Hany Hassan , me and Ahmed Tawfik had an idea to generate artificial dialectical parallel data based on available monolingual data (Hassan Awadalla et al., 2017).

Introduction

We introduce a way to generate synthetic data for training Neural Machine Translation System for low resource systems. Our approach is language independent and can be used to generate data for any variant.

Data Generation

Our Data Generation approach is based on distributional representation of words Since the sub-clusters in the embedding space contain similar word We exploit those characteristics to design our data generator

Required Data

We need parallel data between source standard input language (in the case of Levantine to English this was standard Arabic) and intermediate language (English language), seed parallel lexicons between source language and intermediate language, small seed parallel data between the intermediate language (English) and our low resource target language (Levantine).

These data along with the monolingual data for the 3 languages can be used to generate more parallel data between low resource language and the target language for NMT system.

Data preparation

We used Named Entity Recognition to avoid changing entities during the substitution of source language to the intermediate language. Word2vec model was trained for each language based on its monolingual available corpora. We directly use continuous representations learned from monolingual corpora such as Continuous Bag Of-Words (CBOW) representation.
In such continuous representation spaces, the relative positions between words are preserved across languages. Approximated k-NN query technique is used to search for similar words near query word.

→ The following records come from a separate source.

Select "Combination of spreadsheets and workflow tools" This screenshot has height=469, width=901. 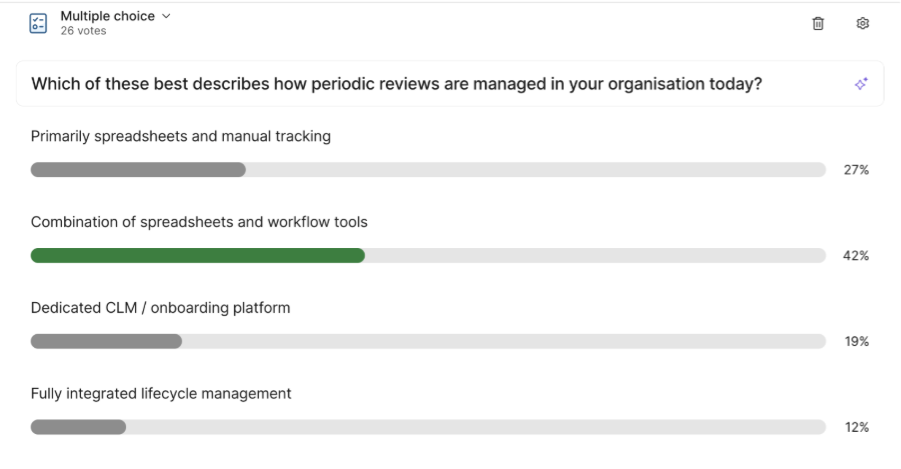click(x=199, y=222)

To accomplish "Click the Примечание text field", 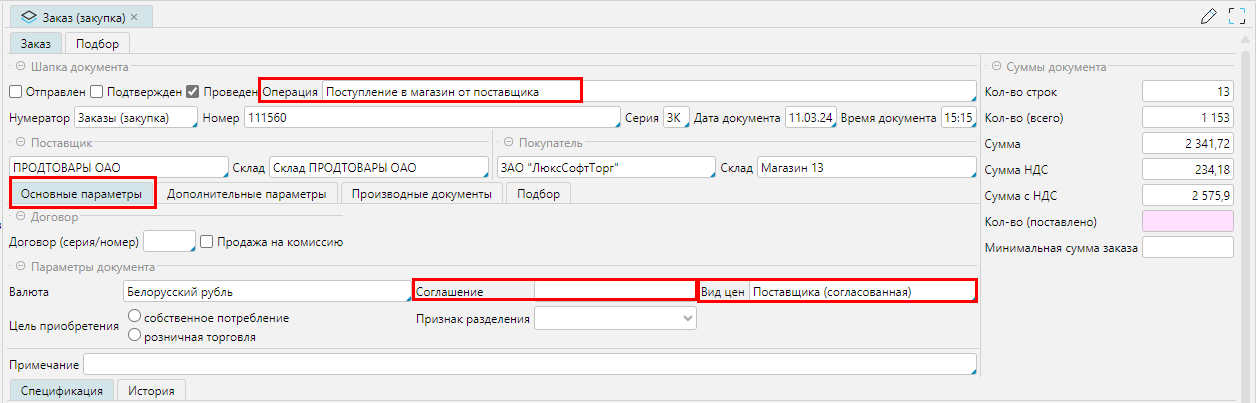I will [529, 364].
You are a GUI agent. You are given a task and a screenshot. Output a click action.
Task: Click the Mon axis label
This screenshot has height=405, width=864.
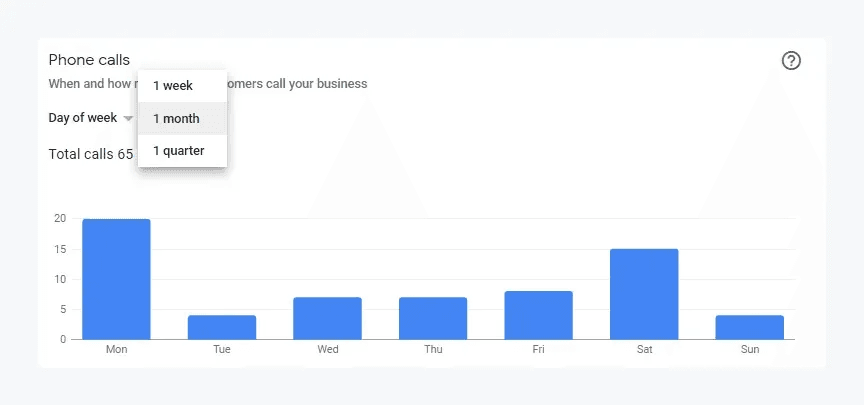click(x=116, y=350)
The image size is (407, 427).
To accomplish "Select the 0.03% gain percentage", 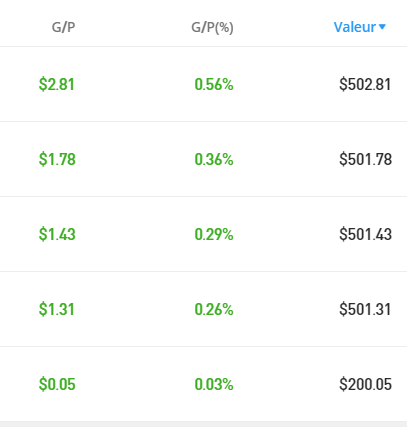I will pyautogui.click(x=214, y=384).
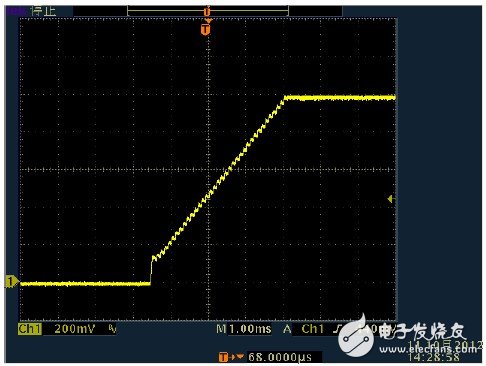The image size is (486, 366).
Task: Click the small orange trigger arrow in record bar
Action: pos(207,12)
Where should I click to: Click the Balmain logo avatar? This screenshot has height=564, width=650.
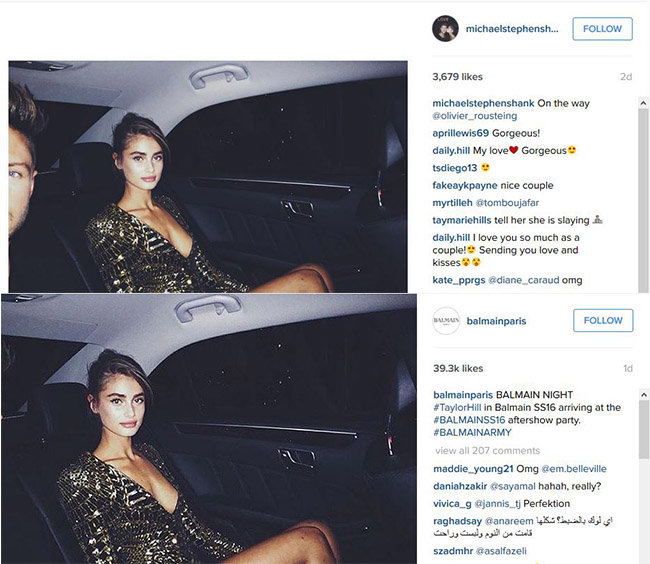click(x=446, y=320)
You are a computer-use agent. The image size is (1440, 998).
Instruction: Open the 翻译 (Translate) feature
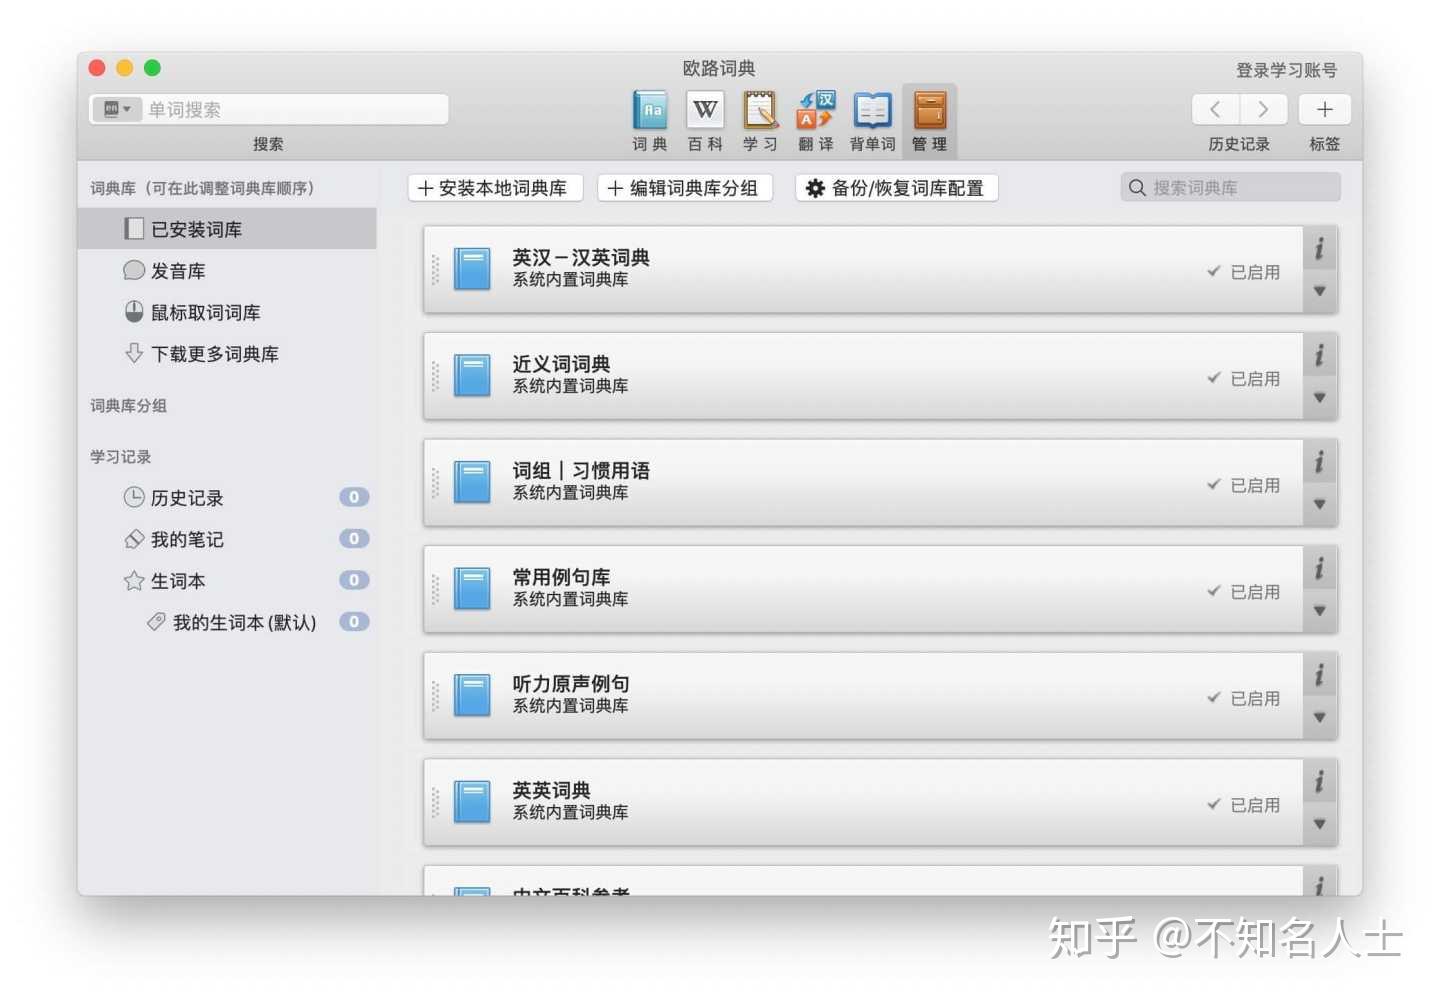coord(815,118)
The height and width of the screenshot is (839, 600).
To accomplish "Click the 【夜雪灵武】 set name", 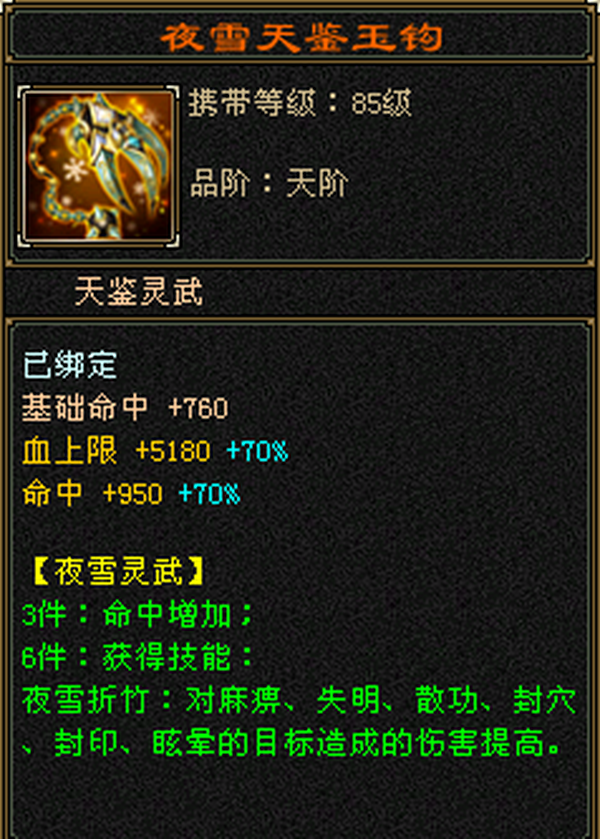I will point(118,571).
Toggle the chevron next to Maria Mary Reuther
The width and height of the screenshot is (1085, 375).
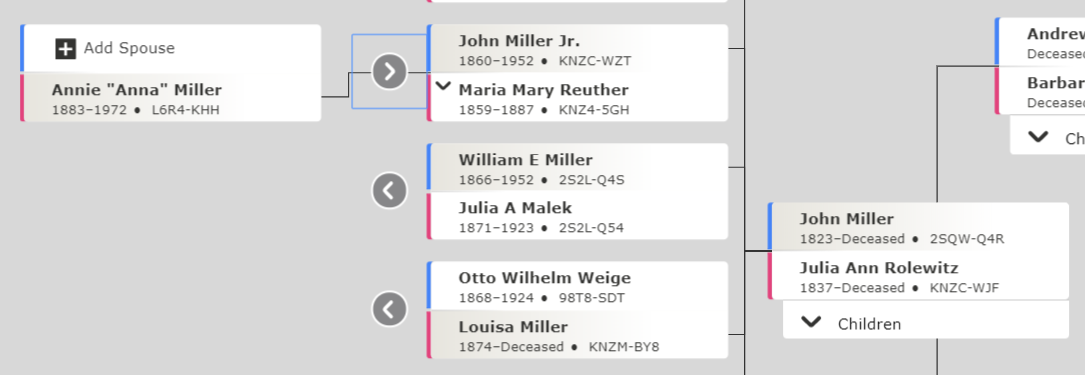(x=444, y=87)
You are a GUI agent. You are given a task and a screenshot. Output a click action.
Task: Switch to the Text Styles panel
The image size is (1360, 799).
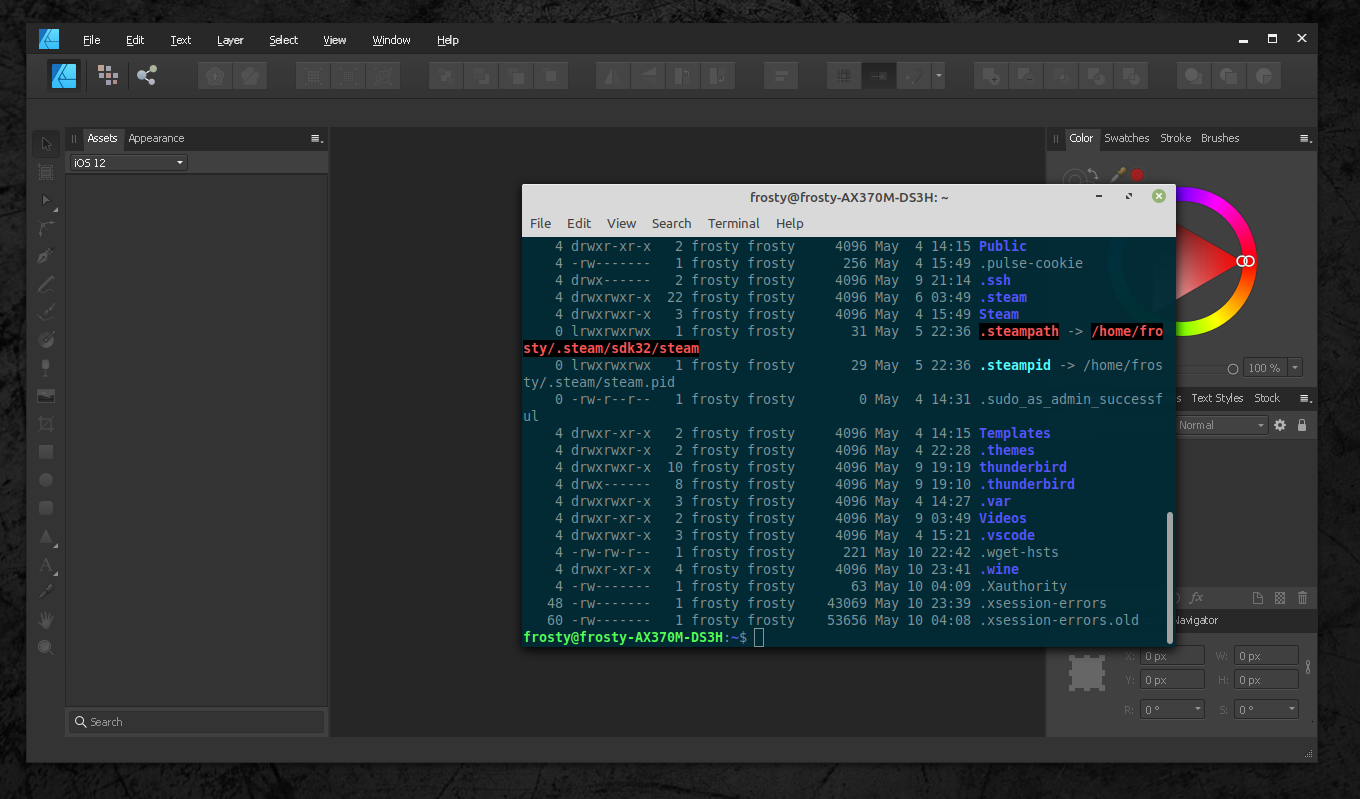[1216, 398]
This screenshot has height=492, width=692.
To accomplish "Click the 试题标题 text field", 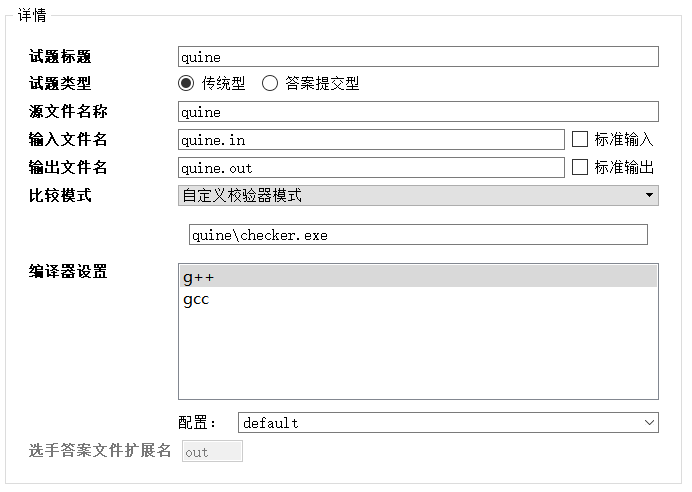I will click(418, 57).
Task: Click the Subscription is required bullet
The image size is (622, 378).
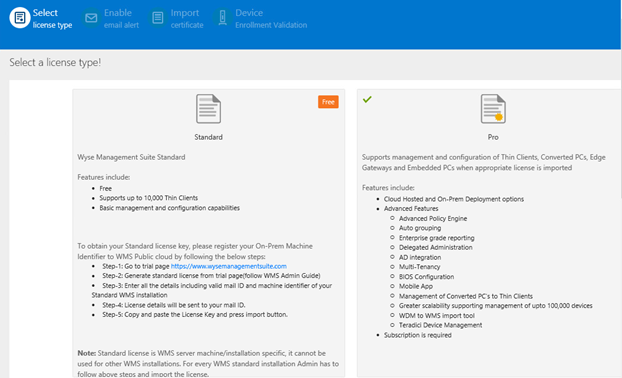Action: [417, 335]
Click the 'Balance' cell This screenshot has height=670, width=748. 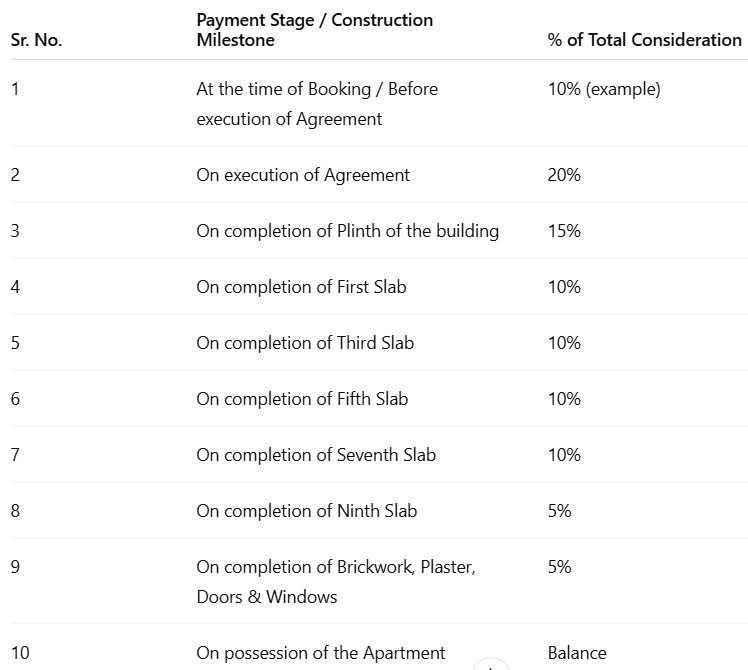pos(576,653)
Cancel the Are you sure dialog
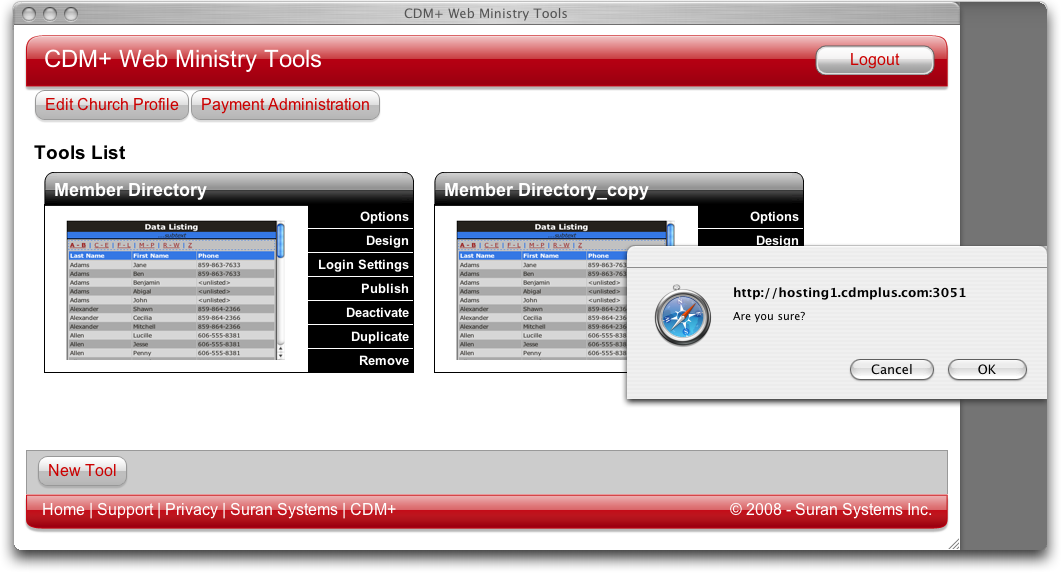The height and width of the screenshot is (573, 1061). tap(891, 369)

A good approximation sacrifices the query accuracy a little bit, but speeds up the query by orders of magnitude

Three-way Semantic Projection

Semantic Projection between S, I and E
Semantic Projection between S, I and E

Results

Levantine to English model

Model S2S_Test bleu
MSA Large System: includes all Levantine parallel data 25.03
MSA Large System + Adaptation using Levantine Data 27.37
MSA Large System + Lev GenCorpus 27.91
Oracle (Human translation to MSA+ MSA Large System) 28.2

Egyptian to English model

Model CallHome_Test bleu
MSA Large System: includes subset of Egyptian parallel data 15.7
Egyptian Baseline: Trained with 210K parallel Egyptian data 19.3
Egyptian: Trained with 210K parallel data + EG GenCorpus 19.7

Use Case

This data generation technique was successfully applied to generate more data to train Levantine to English conversational system for skype translate and was successfully made live at Jun 27 2018, check Microsoft blog for more info about the system Microsoft’s post and the approach used to train the model.

References

  1. Hassan Awadalla, H., Elaraby, M., & Tawfik, A. Y. (2017, December). Synthetic Data for Neural Machine Translation of Spoken-Dialects. IWSLT 2017. https://www.microsoft.com/en-us/research/publication/synthetic-data-neural-machine-translation-spoken-dialects/